Due to potential increases in fuel costs, the total fuel cost could rise to Rs1,284.11 billion. Factors such as the dollar rate, inflation and interest rates impact electricity prices, which is why prices are expected to be higher in scenarios with low demand and high fuel costs. The briefing revealed that compared to the current fiscal year, some scenarios could result in a 24% decrease in electricity prices, while transmission losses for NTDC are expected to remain at 2.80%.

Nepra questioned the Ministry of Energy’s claims regarding increased electricity demand. The authority’s chairman asked how an increase was expected when demand had been declining in recent years. The Ministry of Energy responded that demand was expected to rise based on GDP growth and recent reductions in electricity prices had already led to an increase in demand. In April, electricity demand increased by 28% and industries have started returning to the grid. If tariffs remain low, electricity demand will increase. The Ministry of Energy also briefed Nepra on fuel price projections for the next fiscal year. Officials stated that the cost of gas for electricity generation was estimated at Rs1,050 per mmBtu.

Thar coal is projected to cost $20 per ton from July to September and $18 to $19 per ton from October to June. Imported coal (API 4) is estimated to remain at $100 per ton throughout the year, imported coal (ICI 3) at $74 per ton and imported coal (ICI 5) at $35 per ton.

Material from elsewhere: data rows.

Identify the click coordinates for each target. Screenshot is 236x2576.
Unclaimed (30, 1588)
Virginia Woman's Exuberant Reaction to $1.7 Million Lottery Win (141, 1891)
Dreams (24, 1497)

Brent crude oil is expected to be priced at $74 per barrel until January 2026 and $72 per barrel from March to June 2026.

According to the Nepra briefing, furnace oil is estimated to cost $522 per ton from July to December and $508 per ton from January to June. The price of high-speed diesel is expected to remain at Rs264 per litre throughout the year.

The Ministry of Energy added that according to the IMF, the GDP was expected to grow by 3.6% in 2026 and electricity demand was projected to increase by 2.8% to 5%. Demand on the 132kv grid may reach between 128,000 million and 131,000 million units.

Officials stated that electricity demand dropped significantly in 2023, improved somewhat in 2024 and was expected to grow steadily in the coming years.